# WHAT IS REQUIRED
Reproduce every line of the data below word for word, leaving out the pictures.

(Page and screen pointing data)

+--

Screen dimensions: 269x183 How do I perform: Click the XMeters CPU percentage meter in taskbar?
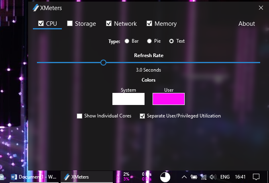pyautogui.click(x=126, y=177)
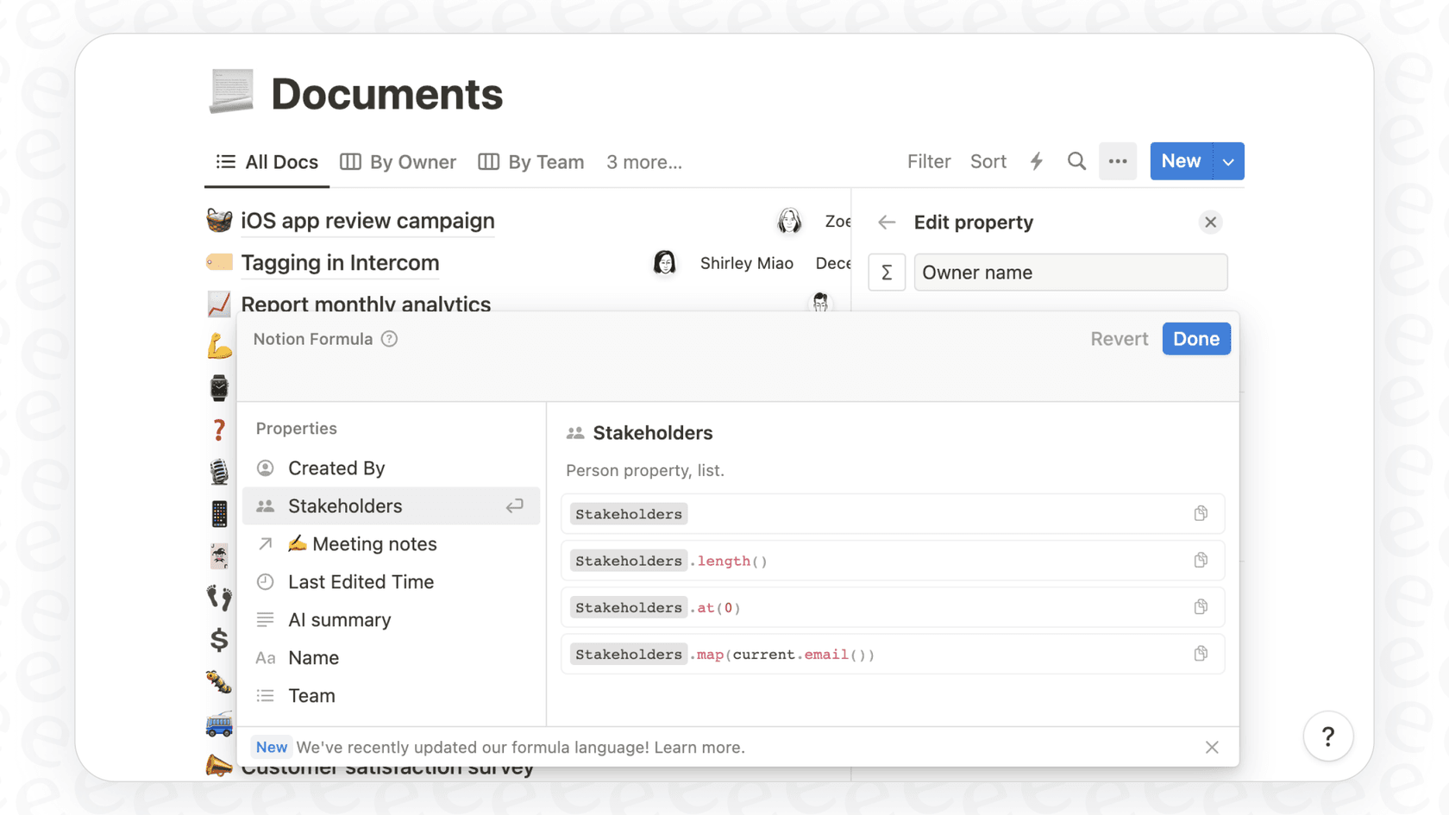Viewport: 1449px width, 815px height.
Task: Click the bus emoji page icon
Action: click(220, 725)
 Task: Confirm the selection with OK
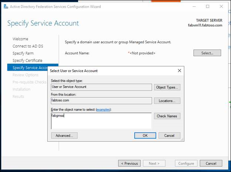[x=145, y=135]
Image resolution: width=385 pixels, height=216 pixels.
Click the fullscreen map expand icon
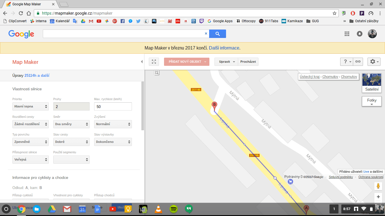(x=154, y=62)
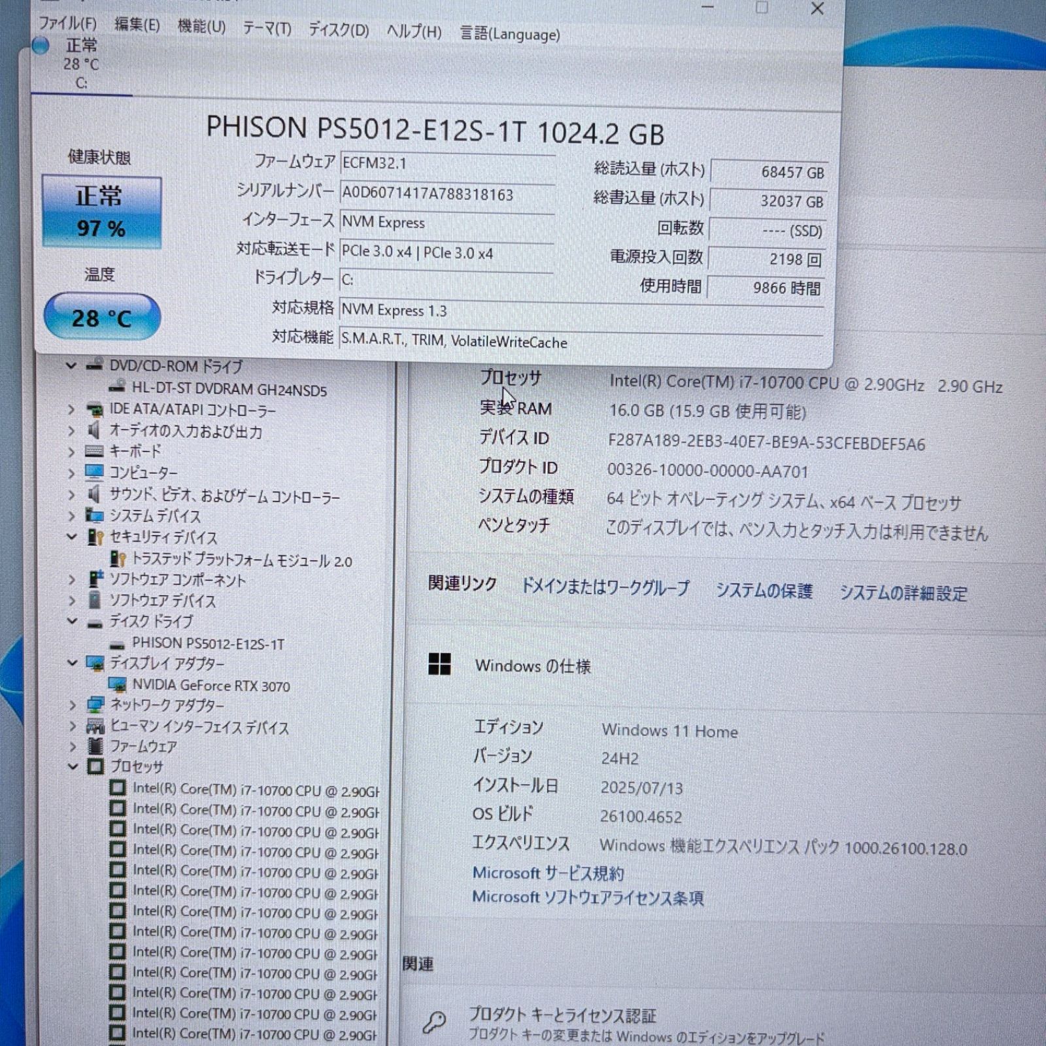Open the システムの保護 link
The width and height of the screenshot is (1046, 1046).
pos(766,590)
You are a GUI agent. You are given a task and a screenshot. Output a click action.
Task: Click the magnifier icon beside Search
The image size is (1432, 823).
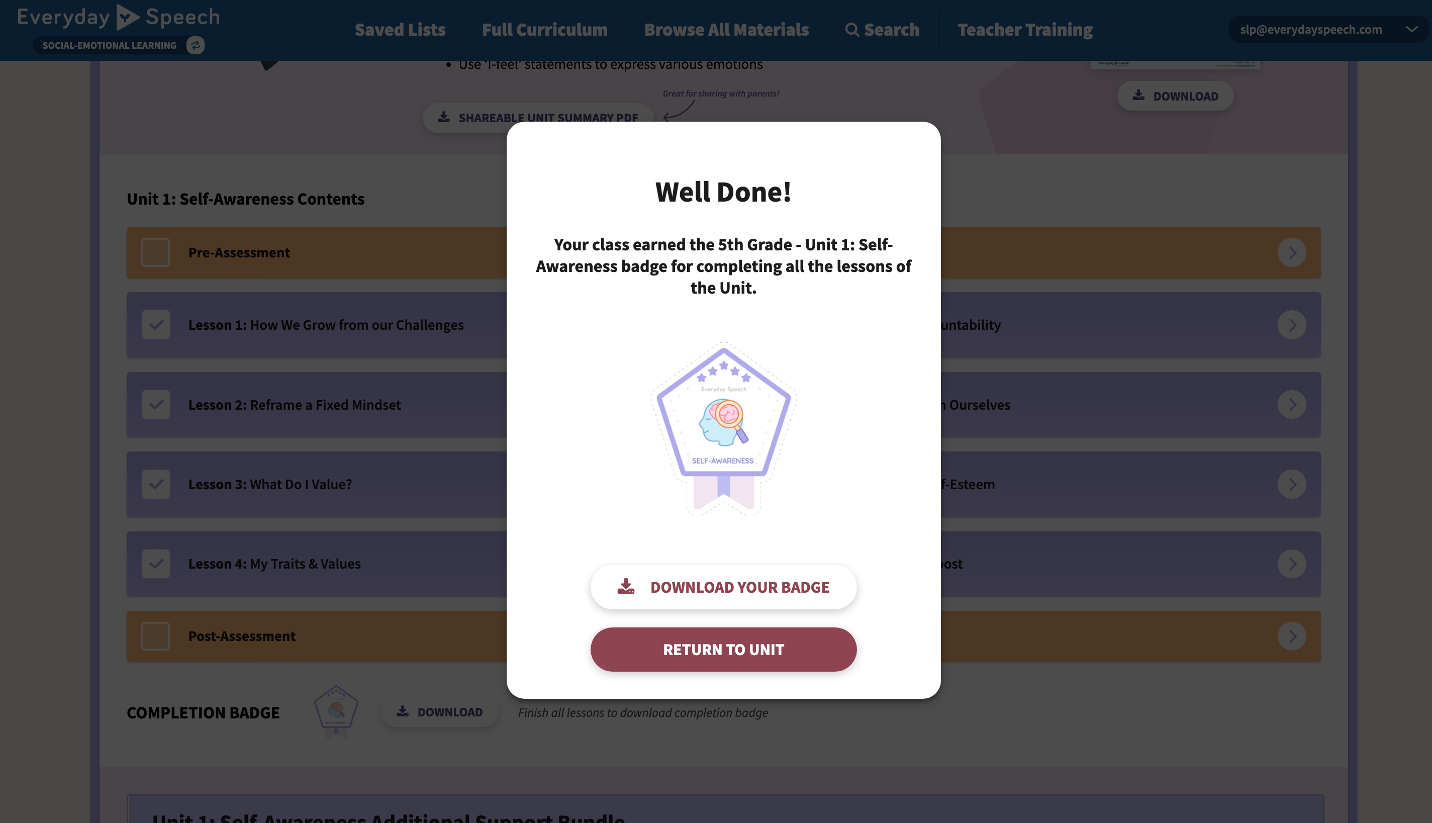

+--

# SOLUTION
Screen dimensions: 269x183 How do I perform: Click the XMeters CPU percentage meter in taskbar?
pyautogui.click(x=126, y=177)
Viewport: 1449px width, 815px height.
Task: Click the bus emoji page icon
Action: click(220, 725)
 Task: Confirm the selection with OK
[x=145, y=135]
Image resolution: width=385 pixels, height=216 pixels.
Click the fullscreen map expand icon
(x=154, y=62)
Open the システムの保護 link
The width and height of the screenshot is (1046, 1046).
pos(766,590)
You are a GUI agent. You are given a task and a screenshot. Output a click action.
Task: Click the magnifier icon beside Search
The image size is (1432, 823).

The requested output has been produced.